The name is up to you; it is free text that allows you to identify the connection quickly

The Server URL is the URL of your AKS Instance; you can find this by looking at the AKS instance in the Azure portal.

AKS URL

You will need to append https:// to the front of the URL.

Finally, the secret is the keys Azure DevOps needs to connect using the service account. We obtain this by going back to the command line and first running the command to retrieve a list of the secrets in the same namespace as your service account.

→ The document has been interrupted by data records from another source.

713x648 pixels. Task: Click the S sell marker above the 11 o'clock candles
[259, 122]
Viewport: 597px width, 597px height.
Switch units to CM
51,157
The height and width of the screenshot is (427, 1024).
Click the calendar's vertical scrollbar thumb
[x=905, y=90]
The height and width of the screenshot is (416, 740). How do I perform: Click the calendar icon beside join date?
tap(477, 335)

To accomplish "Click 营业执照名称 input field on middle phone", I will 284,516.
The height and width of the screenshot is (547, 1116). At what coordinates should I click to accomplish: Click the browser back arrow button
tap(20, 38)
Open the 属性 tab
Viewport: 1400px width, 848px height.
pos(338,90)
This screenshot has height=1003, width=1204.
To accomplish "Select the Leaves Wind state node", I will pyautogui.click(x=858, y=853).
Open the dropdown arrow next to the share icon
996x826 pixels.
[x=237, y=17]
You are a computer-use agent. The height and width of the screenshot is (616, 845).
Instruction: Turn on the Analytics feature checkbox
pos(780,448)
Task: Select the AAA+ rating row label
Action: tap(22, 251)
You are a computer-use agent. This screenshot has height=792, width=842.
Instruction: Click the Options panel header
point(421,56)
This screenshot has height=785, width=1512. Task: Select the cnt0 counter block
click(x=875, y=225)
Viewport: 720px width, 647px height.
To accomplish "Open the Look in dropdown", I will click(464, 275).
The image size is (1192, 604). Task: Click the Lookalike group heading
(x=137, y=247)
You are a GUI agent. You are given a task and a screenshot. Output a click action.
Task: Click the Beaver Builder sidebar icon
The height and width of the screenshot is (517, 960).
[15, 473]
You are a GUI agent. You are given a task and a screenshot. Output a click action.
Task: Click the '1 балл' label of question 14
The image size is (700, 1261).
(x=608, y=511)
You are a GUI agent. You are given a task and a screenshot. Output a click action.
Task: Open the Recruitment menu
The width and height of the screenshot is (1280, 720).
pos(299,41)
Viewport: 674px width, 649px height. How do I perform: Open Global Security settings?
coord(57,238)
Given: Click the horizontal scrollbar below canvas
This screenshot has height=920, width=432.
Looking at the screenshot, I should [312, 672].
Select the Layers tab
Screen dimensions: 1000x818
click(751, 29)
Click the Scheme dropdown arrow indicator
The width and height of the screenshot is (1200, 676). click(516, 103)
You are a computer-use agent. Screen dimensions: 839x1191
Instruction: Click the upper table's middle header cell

kubectl get secret -n service-accounts

This command lists all the secrets, one of which should the same name as your service account with some letters appended.

Secret

Make a note of this name and then run the following:

kubectl get secret -n <name of secret> -o yaml -n service-accounts

This command outputs the secret in YAML format.

Secret Output

Select all of the output from this command and copy it. Paste the text into the secret field. Your Service Connection should now look like this:

Service Connection

Click OK to save it.

Using the Service Connection

Now that you have created the Service Connection, you can use it in any task in your build and release pipelines that need to connect to Kubernetes. The most common uses are in the Kubernetes and Helm tasks.

Task

Other automation tools should offer similar techniques for connecting to Kubernetes; if that is not the case, then you would need to look at authentication via the command line by passing a certificate or bearer token. For more details on this, see the Kubernetes documentation.